▸ **Material supplied**:
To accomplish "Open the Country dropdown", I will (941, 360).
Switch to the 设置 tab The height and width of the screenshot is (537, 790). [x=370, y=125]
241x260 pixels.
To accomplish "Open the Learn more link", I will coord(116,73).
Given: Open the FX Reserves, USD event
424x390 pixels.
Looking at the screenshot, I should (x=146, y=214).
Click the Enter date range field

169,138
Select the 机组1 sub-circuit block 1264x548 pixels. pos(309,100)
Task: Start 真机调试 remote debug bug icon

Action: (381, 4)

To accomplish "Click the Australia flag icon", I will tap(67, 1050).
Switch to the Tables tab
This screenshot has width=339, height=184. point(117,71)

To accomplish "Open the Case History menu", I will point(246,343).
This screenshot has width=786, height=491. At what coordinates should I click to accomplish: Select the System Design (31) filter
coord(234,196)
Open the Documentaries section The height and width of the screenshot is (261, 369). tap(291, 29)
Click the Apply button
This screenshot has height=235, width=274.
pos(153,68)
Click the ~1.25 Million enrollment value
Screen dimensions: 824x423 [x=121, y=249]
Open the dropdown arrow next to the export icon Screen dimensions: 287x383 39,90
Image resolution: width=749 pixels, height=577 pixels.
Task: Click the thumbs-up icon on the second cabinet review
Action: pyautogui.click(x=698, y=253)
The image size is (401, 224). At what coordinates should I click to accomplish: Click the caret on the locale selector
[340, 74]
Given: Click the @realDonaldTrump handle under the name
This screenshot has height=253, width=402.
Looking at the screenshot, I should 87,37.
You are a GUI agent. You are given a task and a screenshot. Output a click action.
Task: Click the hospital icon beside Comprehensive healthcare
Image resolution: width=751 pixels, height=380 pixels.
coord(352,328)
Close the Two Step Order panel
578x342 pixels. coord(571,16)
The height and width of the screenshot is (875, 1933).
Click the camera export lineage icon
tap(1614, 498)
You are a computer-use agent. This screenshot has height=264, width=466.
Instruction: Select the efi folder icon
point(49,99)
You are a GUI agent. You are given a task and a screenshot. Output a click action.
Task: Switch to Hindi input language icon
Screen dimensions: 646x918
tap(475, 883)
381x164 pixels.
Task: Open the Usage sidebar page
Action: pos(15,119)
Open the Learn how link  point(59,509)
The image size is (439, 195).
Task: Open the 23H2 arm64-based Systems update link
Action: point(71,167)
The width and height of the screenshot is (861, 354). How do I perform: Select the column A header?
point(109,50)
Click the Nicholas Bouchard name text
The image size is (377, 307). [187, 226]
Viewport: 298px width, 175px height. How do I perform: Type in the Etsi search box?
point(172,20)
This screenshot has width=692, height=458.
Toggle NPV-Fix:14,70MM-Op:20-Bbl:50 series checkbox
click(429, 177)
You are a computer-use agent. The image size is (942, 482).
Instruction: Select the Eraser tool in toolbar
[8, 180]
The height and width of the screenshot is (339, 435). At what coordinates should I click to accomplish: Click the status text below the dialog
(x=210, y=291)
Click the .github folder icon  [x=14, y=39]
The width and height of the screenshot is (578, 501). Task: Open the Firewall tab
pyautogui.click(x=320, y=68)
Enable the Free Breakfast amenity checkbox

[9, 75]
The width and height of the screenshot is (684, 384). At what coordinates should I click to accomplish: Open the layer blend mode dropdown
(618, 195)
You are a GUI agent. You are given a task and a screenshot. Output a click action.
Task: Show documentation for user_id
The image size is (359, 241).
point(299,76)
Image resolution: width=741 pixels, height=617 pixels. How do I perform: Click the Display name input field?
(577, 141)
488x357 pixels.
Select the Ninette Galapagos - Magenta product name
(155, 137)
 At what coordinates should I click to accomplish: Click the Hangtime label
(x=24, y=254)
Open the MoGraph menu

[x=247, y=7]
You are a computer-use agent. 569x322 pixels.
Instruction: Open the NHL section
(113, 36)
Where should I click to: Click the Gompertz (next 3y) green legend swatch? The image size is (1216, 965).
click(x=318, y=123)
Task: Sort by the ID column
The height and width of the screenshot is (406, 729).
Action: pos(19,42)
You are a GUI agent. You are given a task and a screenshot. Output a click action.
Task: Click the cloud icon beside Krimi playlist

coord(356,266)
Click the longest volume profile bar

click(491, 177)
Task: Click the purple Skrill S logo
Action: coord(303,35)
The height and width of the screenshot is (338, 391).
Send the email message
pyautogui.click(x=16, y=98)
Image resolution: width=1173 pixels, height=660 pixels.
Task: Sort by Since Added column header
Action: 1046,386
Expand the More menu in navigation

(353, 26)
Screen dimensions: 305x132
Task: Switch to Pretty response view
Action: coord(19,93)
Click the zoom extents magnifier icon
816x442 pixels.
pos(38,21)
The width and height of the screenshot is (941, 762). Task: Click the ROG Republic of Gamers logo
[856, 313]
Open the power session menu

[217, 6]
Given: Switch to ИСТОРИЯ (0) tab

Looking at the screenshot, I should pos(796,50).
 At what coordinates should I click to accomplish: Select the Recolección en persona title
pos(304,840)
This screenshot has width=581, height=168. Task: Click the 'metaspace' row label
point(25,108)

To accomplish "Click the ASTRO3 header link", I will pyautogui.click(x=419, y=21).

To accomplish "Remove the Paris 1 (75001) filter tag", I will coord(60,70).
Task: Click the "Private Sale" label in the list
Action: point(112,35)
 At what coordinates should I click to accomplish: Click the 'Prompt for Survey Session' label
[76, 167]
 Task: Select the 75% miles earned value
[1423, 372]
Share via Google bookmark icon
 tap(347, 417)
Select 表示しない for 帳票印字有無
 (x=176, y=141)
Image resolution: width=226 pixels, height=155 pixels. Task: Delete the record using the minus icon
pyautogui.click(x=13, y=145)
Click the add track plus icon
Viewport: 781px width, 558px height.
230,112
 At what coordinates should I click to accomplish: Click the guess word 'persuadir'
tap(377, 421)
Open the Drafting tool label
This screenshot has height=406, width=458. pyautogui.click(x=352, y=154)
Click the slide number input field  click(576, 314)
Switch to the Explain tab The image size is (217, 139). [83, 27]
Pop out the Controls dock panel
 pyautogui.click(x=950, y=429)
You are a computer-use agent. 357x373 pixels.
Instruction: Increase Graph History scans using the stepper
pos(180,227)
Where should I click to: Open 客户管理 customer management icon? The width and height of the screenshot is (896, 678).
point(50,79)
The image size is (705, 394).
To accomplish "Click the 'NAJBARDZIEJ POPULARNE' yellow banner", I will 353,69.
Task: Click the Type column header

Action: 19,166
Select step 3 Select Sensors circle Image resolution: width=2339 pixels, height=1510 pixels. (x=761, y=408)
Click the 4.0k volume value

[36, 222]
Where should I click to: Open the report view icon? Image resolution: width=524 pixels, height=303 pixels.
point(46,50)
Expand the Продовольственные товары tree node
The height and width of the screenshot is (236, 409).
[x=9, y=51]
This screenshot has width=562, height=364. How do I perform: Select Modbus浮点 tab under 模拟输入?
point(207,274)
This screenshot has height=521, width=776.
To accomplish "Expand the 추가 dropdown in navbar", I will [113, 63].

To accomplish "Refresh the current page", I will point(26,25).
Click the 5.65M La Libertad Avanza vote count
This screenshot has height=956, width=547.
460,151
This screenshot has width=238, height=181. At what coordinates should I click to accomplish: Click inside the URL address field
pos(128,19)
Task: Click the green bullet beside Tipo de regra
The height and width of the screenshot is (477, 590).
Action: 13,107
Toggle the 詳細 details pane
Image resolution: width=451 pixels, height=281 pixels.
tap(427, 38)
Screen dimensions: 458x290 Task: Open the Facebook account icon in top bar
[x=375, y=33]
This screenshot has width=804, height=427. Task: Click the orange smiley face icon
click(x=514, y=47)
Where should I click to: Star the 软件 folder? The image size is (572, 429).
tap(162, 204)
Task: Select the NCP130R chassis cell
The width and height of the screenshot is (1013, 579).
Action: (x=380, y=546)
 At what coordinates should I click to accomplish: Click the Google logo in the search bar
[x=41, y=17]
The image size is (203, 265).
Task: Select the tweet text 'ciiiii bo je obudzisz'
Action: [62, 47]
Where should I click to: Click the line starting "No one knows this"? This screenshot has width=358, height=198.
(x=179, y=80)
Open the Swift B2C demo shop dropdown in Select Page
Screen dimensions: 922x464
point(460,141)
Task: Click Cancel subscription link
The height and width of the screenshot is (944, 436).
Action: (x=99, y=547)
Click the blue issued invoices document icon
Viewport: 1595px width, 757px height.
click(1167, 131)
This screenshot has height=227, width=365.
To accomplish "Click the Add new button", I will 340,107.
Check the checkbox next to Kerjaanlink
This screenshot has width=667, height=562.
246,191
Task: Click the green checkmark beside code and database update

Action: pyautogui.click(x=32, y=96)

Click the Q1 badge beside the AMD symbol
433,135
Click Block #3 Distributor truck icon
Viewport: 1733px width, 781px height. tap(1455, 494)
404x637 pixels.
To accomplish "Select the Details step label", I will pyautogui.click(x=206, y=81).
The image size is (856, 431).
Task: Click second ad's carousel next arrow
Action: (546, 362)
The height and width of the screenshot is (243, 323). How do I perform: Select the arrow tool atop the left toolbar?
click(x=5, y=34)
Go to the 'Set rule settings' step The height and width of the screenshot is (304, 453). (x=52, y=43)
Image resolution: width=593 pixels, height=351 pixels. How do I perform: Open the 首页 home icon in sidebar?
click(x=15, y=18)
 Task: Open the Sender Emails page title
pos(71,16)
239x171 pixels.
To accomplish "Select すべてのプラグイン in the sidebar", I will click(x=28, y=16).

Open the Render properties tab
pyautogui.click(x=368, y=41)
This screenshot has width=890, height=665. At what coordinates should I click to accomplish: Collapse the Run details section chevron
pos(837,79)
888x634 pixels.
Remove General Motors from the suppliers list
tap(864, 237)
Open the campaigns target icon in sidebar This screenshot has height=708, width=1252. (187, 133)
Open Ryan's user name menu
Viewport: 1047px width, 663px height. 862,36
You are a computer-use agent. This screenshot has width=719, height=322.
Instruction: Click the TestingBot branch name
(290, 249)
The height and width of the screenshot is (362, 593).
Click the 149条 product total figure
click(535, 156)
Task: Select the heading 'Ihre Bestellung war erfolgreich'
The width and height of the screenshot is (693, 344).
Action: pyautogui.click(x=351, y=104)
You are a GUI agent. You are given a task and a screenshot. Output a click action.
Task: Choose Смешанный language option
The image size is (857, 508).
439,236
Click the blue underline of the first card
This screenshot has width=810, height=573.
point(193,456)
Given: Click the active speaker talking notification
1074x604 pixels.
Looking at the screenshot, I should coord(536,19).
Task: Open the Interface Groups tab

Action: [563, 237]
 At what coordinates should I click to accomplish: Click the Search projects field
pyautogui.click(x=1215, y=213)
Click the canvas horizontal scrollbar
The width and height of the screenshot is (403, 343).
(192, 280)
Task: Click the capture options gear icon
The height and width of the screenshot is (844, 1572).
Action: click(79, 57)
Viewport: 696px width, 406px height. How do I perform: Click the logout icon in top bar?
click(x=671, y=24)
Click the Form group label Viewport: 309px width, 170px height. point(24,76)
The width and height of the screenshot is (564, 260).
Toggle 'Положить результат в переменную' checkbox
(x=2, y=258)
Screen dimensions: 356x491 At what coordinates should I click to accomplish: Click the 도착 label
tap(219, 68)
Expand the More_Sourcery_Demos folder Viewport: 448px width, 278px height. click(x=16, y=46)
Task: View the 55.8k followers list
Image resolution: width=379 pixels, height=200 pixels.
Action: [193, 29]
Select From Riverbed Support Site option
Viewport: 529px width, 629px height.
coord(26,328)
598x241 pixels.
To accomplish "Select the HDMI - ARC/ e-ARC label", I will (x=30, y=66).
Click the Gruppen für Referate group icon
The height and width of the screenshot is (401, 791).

▸ **Assignment**: Start with the first line of the data and print every line exactly. The line containing "Select the 机组1" is the last one to include.

▸ **Reply**:
To accomplish "Open the Country dropdown", I will (941, 360).
Switch to the 设置 tab The height and width of the screenshot is (537, 790). [x=370, y=125]
241x260 pixels.
To accomplish "Open the Learn more link", I will coord(116,73).
Given: Open the FX Reserves, USD event
424x390 pixels.
Looking at the screenshot, I should (x=146, y=214).
Click the Enter date range field

169,138
Select the 机组1 sub-circuit block 1264x548 pixels. pos(309,100)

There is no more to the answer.